◆ **WHAT THE EXERCISE ASKS**
Print the listing as it stands, omitting all images.

= = =

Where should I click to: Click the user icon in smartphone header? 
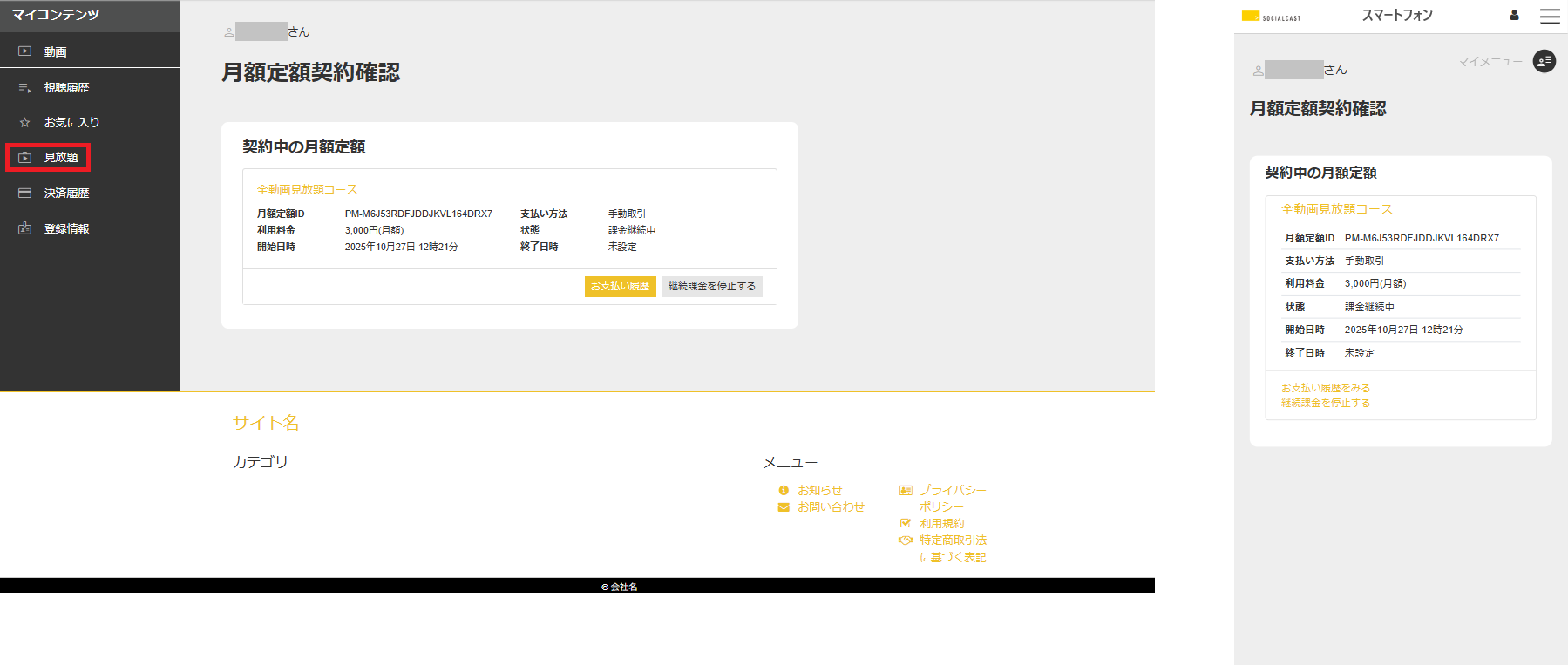[x=1514, y=15]
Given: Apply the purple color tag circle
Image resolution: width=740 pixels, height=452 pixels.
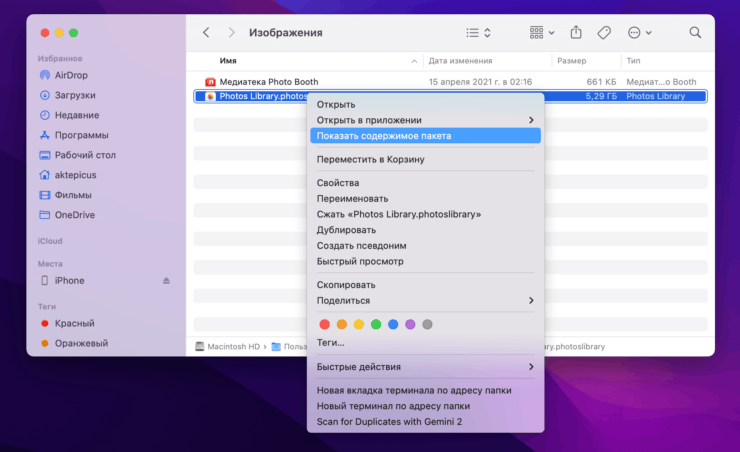Looking at the screenshot, I should [x=410, y=324].
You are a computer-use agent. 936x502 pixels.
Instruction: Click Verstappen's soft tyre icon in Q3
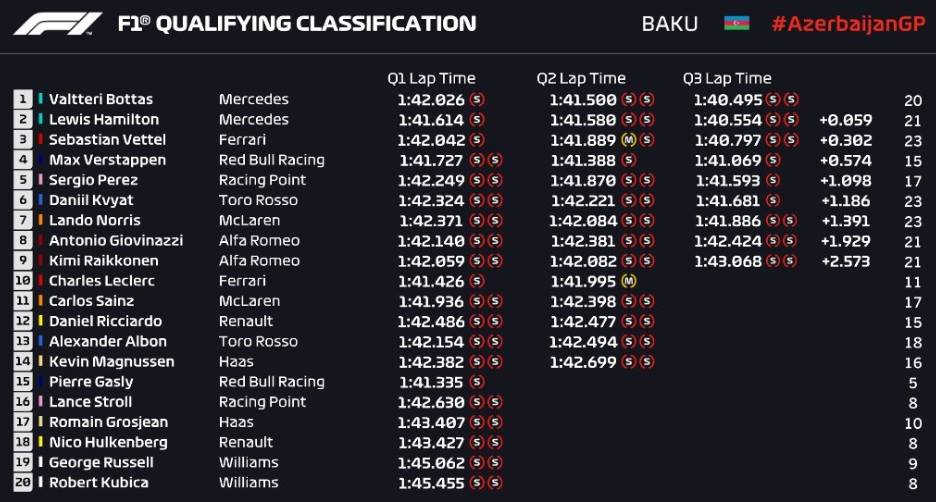click(772, 160)
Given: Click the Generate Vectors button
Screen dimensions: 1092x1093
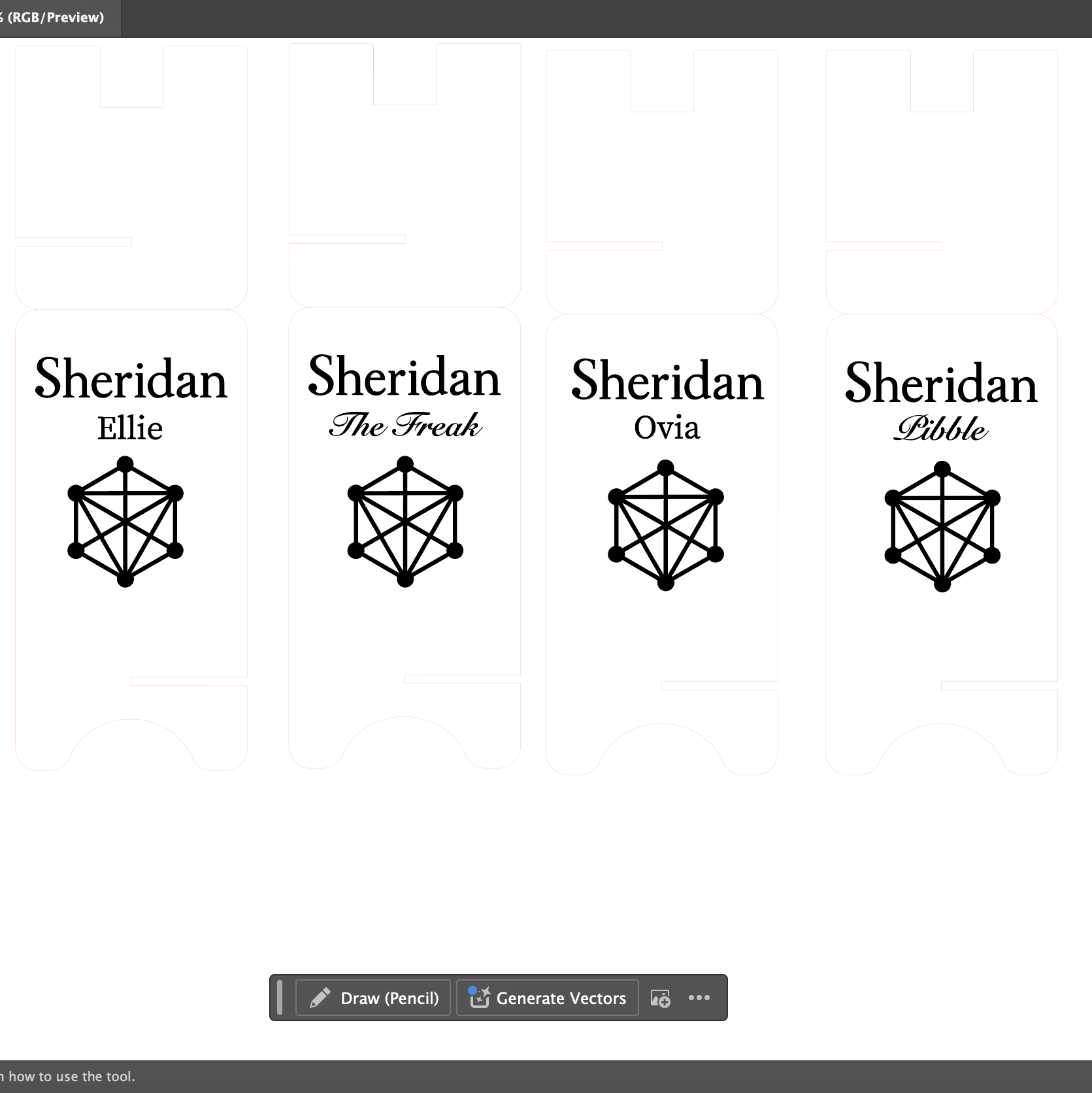Looking at the screenshot, I should coord(547,998).
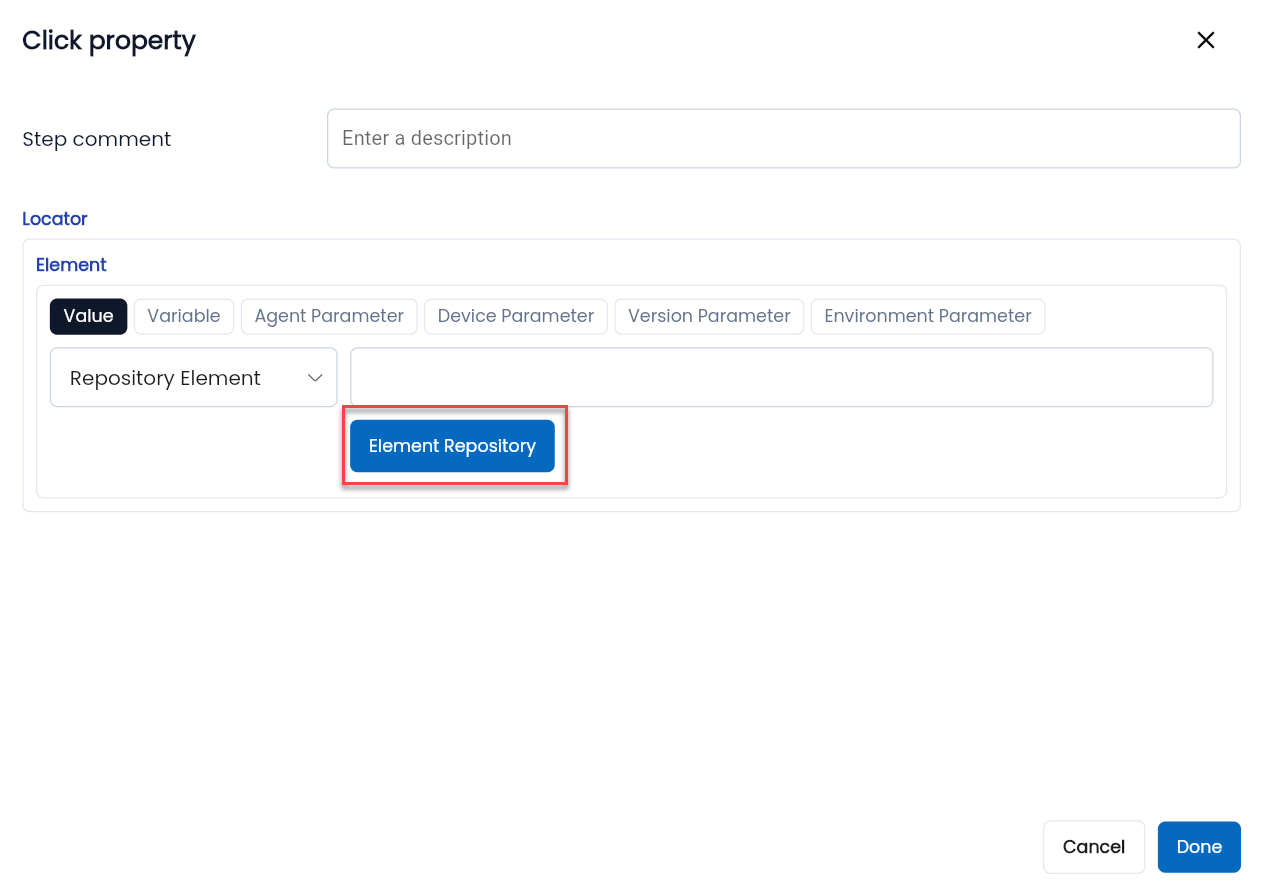Click the 'Click property' dialog title

point(109,41)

= = =

◆ **RESPONSE FOR THIS EXERCISE**
Where should I click to: Click the user icon in smartphone header? 
[x=1514, y=15]
Given: Apply the purple color tag circle
Image resolution: width=740 pixels, height=452 pixels.
Looking at the screenshot, I should [x=410, y=324].
You are a computer-use agent. 936x502 pixels.
Instruction: Click Verstappen's soft tyre icon in Q3
click(772, 160)
Given: Click the Generate Vectors button
Screen dimensions: 1092x1093
Looking at the screenshot, I should coord(547,998).
Click the 'Click property' dialog title

point(109,41)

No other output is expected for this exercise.